Думаю, что не обязательно в этой связи вспоминать тот «невыразимый», мифологизированный хаос, «древний» и «родимый», о котором писали романтики, Тютчев. У Пастернака он тоже «выползает на свет», но в целом не в норме Пастернака романтическое погружение в роковые бездны - хаос у него приближенный, просветленный, почти обиходный. Тайна хаоса у него больше «явлена» - вещественна и реалистична.
И не только в явлениях чрезвычайных (гроза). «Бурелом и хаос» сада, «помешанные клавиатуры» вдохновения, «дивный пустяк» и «беспорядок» быта - все это тоже входит в бесконечный и всегда заново узнаваемый «бред бытия». Сокровенный и таинственный язык этого «бреда» для Пастернака понятнее и проще, чем формулы нового мироустройства, предлагаемые современностью. Повальная идеологизация жизни, начавшаяся в двадцатых годах и оборачивавшаяся насилием над ее свободными, «стихийными» проявлениями, противоречила «растительному мышлению» Пастернака, требовала от него уступок и компромиссов или вынуждала к обороне, активному объяснению своей позиции на максимально возможном «концептуальном» уровне, тогда - в «Охранной грамоте», позже - в «Докторе Живаго».
Самым трудным в теоретическом осмыслении поэзии Пастернака является переход от вопросов миропонимания к вопросам собственно поэтики, стиля. Как совмещаются у Пастернака непреднамеренность выражения, которая «должна» соответствовать его мгновенному, «навзрыд», «взахлеб», восприятию действительности, и видимая «структурность» его стиля, на многих производящая впечатление «сделанности» образов? Какова здесь мера интуиции и расчета, вдохновения и работы? Вопрос - без ответа, некорректный в научном отношении, но все равно существующий, неотвязный.
Эффектную характеристику, почти зримый образ дает Цветаева в «Световом ливне»: «Захлебывание. Задохновение. Пастернак не говорит, ему некогда договаривать, он весь разрывается,- точно грудь не вмешает: а - ах! Наших слов он еще не знает: что-то островитянски-ребячески-перворайски невразумительное - и опрокидывающее. В три года это привычно и называется: ребенок, в двадцать три года это непривычно и называется: поэт. [...] Самозабвенный, себя не помнящий...»
Когда Горький писал о «задорном и буйном языке юноши-романтика», он (по-своему) тоже подчеркивал у Пастернака подсознательную, ничем не скованную силу фантазии, стилистического новаторства, «каприза». Но Горький очень скоро изменил оценку.
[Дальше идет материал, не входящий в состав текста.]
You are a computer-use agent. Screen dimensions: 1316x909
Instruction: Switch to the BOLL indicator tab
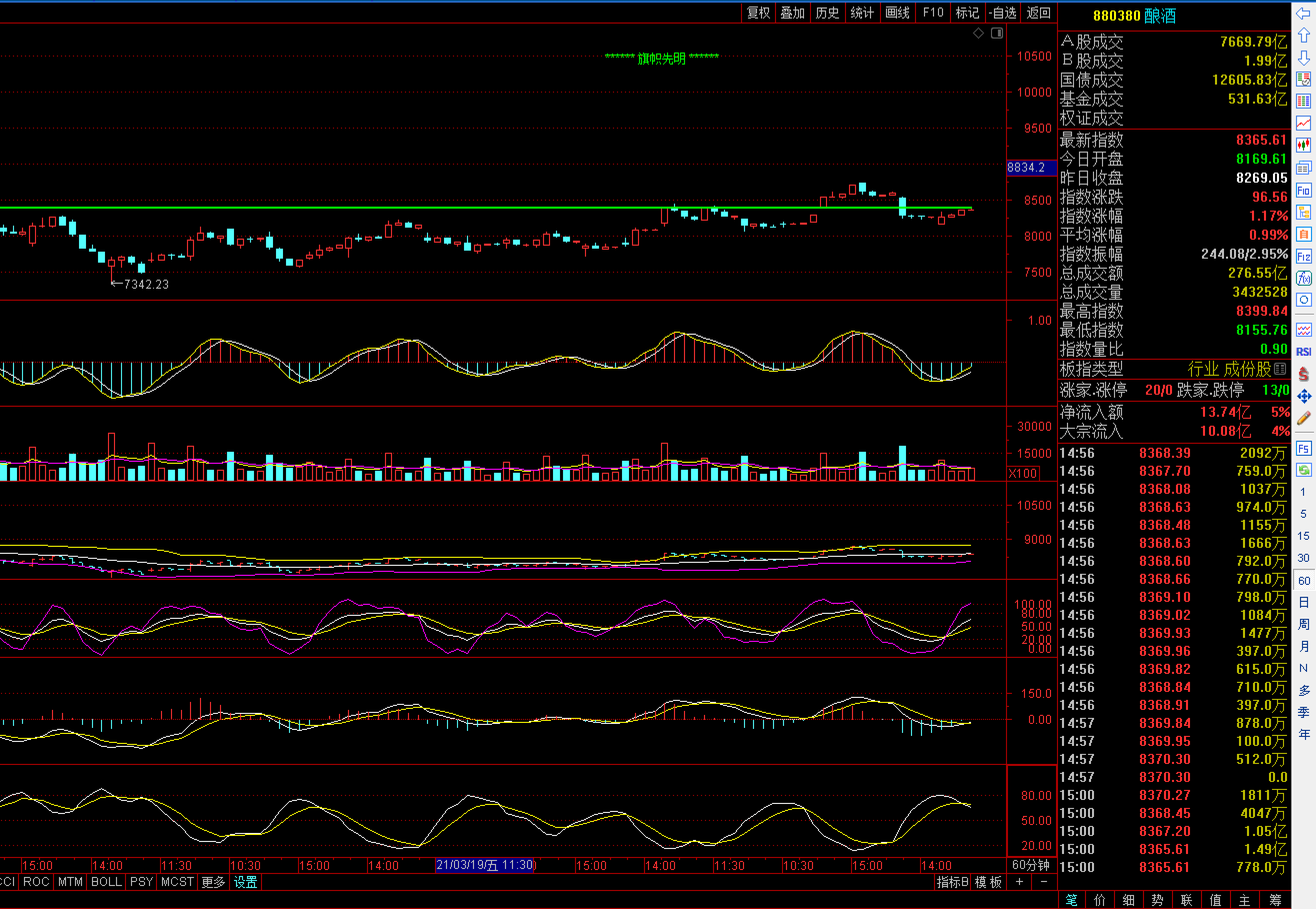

Из его дальнейших слов о том, что Пастернак «мудрствует» и «мешает» читателю, что в его стихах «утомляет... борьба с языком, со словом», мы вправе вывести иное представление: Пастернак неволит и корежит язык в преднамеренных и трудных поисках необычных образов и сочетаний.
Сам Пастернак, особенно в поздний период, утверждал, что настоящие стихи при своем рождении не озабочены формой. «По-моему, самые поразительные открытия производились, когда переполнявшее художника содержание не давало ему времени задуматься и второпях он говорил новое слово на старом языке, не разобрав, стар он или нов» («Люди и положения»). Указание на экспромтный характер «Сестры моей - жизни» подтверждает эту мысль его собственным опытом. И он же, оглядываясь назад,- на ту же «Сестру»! - признавал за собою грех «посторонней остроты», преднамеренную подчеркнутость поэтических приемов. Творческой эволюцией, нарастающим стремлением к простоте всего здесь не объяснишь.
Грубо говоря, в нем всегда было и то, и другое. Не в расслоении, не в крайних точках, а в единстве. Условность и символичность искусства для него аксиома, это «другой» по отношению к жизни, но такой знакомый ему язык. И наоборот, его субъективная, на уровне эмоционального состояния, «невразумительность» - уже «структурна». Эмоциональное состояние не ищет форму для своего выражения - оно определяется вместе с нею, в ней.
Определенная структурность заложена в самом основании поэтического сознания Пастернака. Он естественно, в процессе интенсивного, но очень нормального роста и становления вобрал в себя новое искусство начала века. «Это было молодое искусство Скрябина, Блока, Комиссар-жевской, Белого,- передовое, захватывающее, оригинальное. И оно было так поразительно, что не только не вызывало мыслей о замене, но, напротив, его для вящей прочности хотелось повторить с самого основания, но только еще шибче, горячей и цельнее». Новое в его собственном творчестве «возникало не в отмену старому, как обычно принято думать, но совершенно напротив, в восхищенном воспроизведеньи образца» («Охранная грамота»).